EXERCISE DESCRIPTION >> With both ends included, repeat exactly the lines of the entries below from the one containing "Open the Tool(T) menu" down to the one containing "Click the Trial", and no others.

Dataset excerpts >>
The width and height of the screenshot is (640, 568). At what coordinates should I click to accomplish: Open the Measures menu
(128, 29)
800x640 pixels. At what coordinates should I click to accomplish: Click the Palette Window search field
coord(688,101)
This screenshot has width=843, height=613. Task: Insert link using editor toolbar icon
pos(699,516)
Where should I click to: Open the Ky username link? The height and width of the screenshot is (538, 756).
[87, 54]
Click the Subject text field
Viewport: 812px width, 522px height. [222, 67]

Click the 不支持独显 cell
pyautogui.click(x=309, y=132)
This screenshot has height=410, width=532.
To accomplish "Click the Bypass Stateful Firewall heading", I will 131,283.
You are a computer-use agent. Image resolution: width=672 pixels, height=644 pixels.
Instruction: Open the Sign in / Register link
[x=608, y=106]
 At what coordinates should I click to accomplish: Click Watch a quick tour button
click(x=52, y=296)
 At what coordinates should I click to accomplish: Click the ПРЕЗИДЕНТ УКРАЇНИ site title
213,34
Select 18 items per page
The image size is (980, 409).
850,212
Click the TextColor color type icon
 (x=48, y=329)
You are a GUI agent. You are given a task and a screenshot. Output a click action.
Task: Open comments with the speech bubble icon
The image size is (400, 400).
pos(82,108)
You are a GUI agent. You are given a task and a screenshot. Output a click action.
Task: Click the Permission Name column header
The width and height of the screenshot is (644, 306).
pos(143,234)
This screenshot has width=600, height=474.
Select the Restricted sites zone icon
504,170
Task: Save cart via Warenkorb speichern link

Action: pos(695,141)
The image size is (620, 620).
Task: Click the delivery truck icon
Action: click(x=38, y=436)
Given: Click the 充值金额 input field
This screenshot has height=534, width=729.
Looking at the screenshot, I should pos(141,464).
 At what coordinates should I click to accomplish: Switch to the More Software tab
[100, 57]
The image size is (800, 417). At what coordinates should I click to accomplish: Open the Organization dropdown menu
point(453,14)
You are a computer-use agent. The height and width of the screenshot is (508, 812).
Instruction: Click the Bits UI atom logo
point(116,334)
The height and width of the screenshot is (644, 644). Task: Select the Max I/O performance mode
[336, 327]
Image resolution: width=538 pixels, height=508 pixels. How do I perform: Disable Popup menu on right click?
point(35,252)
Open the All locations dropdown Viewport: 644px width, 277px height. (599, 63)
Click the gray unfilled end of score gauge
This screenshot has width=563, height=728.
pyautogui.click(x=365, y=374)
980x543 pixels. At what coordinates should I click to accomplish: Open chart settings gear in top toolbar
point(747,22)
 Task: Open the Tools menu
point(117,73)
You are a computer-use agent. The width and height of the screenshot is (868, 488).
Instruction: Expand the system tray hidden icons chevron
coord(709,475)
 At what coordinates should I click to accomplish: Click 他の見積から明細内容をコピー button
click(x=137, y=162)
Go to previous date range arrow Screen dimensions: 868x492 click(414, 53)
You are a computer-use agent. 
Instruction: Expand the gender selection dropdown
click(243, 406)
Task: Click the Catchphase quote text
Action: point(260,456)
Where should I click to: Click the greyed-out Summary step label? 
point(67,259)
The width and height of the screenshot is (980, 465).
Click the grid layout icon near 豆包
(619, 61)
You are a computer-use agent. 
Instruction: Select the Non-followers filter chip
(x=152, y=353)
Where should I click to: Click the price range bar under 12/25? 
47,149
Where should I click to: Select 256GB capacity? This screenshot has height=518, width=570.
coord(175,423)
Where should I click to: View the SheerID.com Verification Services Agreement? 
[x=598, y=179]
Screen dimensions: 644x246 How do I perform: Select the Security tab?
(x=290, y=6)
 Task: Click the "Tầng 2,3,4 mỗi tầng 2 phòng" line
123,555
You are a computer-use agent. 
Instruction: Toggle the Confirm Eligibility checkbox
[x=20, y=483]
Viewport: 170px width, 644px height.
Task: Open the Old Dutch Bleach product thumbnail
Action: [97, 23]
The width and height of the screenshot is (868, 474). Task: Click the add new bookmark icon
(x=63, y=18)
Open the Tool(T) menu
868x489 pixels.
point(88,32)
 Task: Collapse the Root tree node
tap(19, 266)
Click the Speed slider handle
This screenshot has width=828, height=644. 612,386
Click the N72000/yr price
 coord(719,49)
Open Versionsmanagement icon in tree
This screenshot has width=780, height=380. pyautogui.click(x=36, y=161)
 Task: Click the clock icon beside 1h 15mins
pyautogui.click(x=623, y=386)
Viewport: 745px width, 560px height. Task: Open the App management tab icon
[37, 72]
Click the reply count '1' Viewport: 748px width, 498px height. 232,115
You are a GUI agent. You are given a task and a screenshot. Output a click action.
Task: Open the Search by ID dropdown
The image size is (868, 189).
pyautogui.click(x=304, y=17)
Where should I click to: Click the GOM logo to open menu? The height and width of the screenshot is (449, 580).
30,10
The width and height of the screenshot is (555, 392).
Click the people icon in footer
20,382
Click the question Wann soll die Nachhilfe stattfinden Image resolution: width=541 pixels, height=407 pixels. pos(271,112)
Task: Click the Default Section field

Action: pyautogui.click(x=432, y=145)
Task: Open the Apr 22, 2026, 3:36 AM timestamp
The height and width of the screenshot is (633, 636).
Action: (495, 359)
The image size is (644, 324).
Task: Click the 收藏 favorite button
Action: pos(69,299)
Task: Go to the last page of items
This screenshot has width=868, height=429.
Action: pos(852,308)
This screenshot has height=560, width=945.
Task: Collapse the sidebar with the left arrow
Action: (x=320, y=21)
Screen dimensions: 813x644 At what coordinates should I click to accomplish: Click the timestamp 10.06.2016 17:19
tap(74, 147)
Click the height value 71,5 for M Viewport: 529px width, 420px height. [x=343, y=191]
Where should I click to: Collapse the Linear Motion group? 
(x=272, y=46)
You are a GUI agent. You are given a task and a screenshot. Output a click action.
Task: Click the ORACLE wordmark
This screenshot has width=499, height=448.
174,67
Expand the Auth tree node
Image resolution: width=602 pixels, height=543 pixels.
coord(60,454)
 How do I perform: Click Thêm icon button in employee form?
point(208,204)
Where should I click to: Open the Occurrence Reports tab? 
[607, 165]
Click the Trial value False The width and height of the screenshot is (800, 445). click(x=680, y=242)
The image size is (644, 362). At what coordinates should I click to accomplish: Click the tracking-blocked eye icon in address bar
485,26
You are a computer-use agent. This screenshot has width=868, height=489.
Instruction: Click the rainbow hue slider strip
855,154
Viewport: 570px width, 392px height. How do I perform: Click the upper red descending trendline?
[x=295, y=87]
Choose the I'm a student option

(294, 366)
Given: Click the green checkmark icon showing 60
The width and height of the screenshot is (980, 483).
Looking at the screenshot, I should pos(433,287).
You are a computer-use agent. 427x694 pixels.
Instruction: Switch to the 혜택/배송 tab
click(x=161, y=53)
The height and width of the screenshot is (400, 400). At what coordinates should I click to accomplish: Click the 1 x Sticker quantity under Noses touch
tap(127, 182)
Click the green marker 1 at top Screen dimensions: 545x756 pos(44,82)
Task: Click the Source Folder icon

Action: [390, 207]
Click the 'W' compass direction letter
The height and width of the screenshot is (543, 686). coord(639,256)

YOUR SOLUTION >>
Open the Tool(T) menu
868x489 pixels.
point(88,32)
 Task: Collapse the Root tree node
tap(19, 266)
Click the Speed slider handle
This screenshot has width=828, height=644. 612,386
Click the N72000/yr price
 coord(719,49)
Open Versionsmanagement icon in tree
This screenshot has width=780, height=380. pyautogui.click(x=36, y=161)
 Task: Click the clock icon beside 1h 15mins
pyautogui.click(x=623, y=386)
Viewport: 745px width, 560px height. Task: Open the App management tab icon
[37, 72]
Click the reply count '1' Viewport: 748px width, 498px height. 232,115
You are a GUI agent. You are given a task and a screenshot. Output a click action.
Task: Open the Search by ID dropdown
The image size is (868, 189).
pyautogui.click(x=304, y=17)
Where should I click to: Click the GOM logo to open menu? The height and width of the screenshot is (449, 580).
30,10
The width and height of the screenshot is (555, 392).
Click the people icon in footer
20,382
Click the question Wann soll die Nachhilfe stattfinden Image resolution: width=541 pixels, height=407 pixels. pos(271,112)
Task: Click the Default Section field

Action: pyautogui.click(x=432, y=145)
Task: Open the Apr 22, 2026, 3:36 AM timestamp
The height and width of the screenshot is (633, 636).
Action: (495, 359)
The image size is (644, 324).
Task: Click the 收藏 favorite button
Action: pos(69,299)
Task: Go to the last page of items
This screenshot has width=868, height=429.
Action: pos(852,308)
This screenshot has height=560, width=945.
Task: Collapse the sidebar with the left arrow
Action: (x=320, y=21)
Screen dimensions: 813x644 At what coordinates should I click to accomplish: Click the timestamp 10.06.2016 17:19
tap(74, 147)
Click the height value 71,5 for M Viewport: 529px width, 420px height. [x=343, y=191]
Where should I click to: Collapse the Linear Motion group? 
(x=272, y=46)
You are a GUI agent. You are given a task and a screenshot. Output a click action.
Task: Click the ORACLE wordmark
This screenshot has width=499, height=448.
174,67
Expand the Auth tree node
Image resolution: width=602 pixels, height=543 pixels.
coord(60,454)
 How do I perform: Click Thêm icon button in employee form?
point(208,204)
Where should I click to: Open the Occurrence Reports tab? 
[607, 165]
Click the Trial value False The width and height of the screenshot is (800, 445). click(x=680, y=242)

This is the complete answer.